Растерявшись, он широко открытыми глазами следил за гитлеровцем, который поднимался по каменной лестнице все выше и выше. Вдруг Мишутка пронзительным голосом, словно на пожаре, завопил:

— Ахтунг! — и повторил еще громче: — Ахтунг! Эсэсовцы очень любили эту команду. Такое усердие мальчишки понравилось офицеру. На его тонких бескровных губах мелькнуло что-то похожее на улыбку. Он остановился, с секунду смотрел на мальчика и обронил:

— Млядец.

— Хайль Гитлер! — во все горло заорал Мишутка. Он сейчас хотел только одного: чтобы дядя Бруно услышал его.

И Бруно услышал. Он сразу понял, что происходит там, наверху. И в свою очередь принялся орать на людей, находившихся с ним в подвале.

— Эй, безногие твари! — доносилось в мастерскую. — Вы что, уснули? Берите быстрее башмаки. Живее шевелитесь, свиньи!

Бруно, как ни в чем не бывало, вышел из подвала и, подбежав к эсэсовцу, отдал рапорт. Этот сухощавый, узколицый эсэсовец был кем-то вроде начальника многих мастерских лагеря, но заглядывал в них лишь время от времени. За всю работу сапожников отвечал Бруно.

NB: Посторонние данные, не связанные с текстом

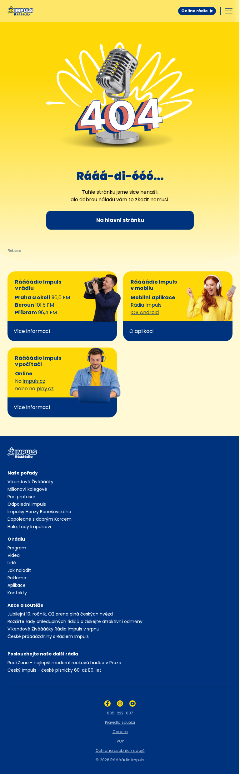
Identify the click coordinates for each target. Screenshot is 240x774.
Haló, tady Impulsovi (29, 526)
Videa (14, 555)
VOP (120, 741)
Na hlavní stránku (120, 220)
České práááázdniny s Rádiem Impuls (48, 636)
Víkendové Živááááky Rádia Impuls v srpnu (53, 628)
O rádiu (16, 539)
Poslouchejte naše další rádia (43, 654)
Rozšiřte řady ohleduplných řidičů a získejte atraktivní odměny (75, 621)
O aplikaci (141, 331)
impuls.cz (34, 381)
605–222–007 (120, 713)
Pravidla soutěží (120, 722)
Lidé (12, 562)
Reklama (17, 577)
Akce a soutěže (25, 605)
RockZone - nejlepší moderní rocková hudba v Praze (64, 662)
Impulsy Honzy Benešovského (39, 511)
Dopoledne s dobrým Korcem (40, 519)
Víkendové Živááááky (30, 481)
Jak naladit (19, 570)
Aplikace (17, 585)
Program (17, 547)
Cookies (120, 731)
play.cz (45, 388)
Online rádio (194, 10)
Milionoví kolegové (27, 489)
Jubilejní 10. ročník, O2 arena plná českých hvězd (60, 613)
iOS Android (145, 312)
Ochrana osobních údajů (120, 750)
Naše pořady (23, 473)
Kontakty (17, 592)
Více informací (32, 331)
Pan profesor (21, 496)
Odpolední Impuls (27, 504)
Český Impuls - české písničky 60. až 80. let (54, 670)
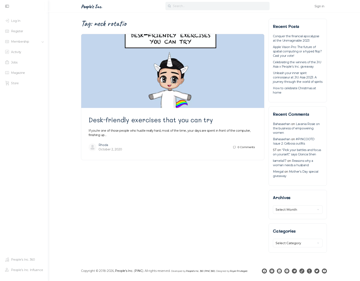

Эсэсовец, не слушая рапорта, закричал на фюрарбайтера:

— У тебя в команде есть флюгпункты! Ты прячешь их от меня. Разобью череп, осел!

«Донесли», — молнией обожгла мысль; но Бруно не растерялся. Вытянувшись в струнку перед офицером, он отчеканил:

— Господин офицер, вы можете гневаться. Но у меня в мастерской флюгпунктов нет.

— Врешь, скотина! Сейчас мы все выясним. А где твои люди, ну? — эсэсовец тыкал стеком в пустующие рабочие места.

На лестнице показались башмачники. Они несли из подвала старую обувь. Каждый, проходя мимо офицера, покорно снимал головной убор. Мастера заняли свои места. Но один стул так и остался свободным. Это было место Назимова. Бруно стоял бледный, безмолвный. Эсэсовец с торжеством взглянул на него, опять ткнул стеком:

— А этот болван где?

— Он в уборной, у него болит живот. Сказав это, Бруно тут же подумал: если эсэсовец прикажет привести Назимова, все будет кончено. Гитлеровец, словно прочитал его мысли, крикнул:

— Привести!

Именно в этот момент открылась дверь и на пороге появился Назимов. Он был бледен, шел медленно, держась обеими руками за живот.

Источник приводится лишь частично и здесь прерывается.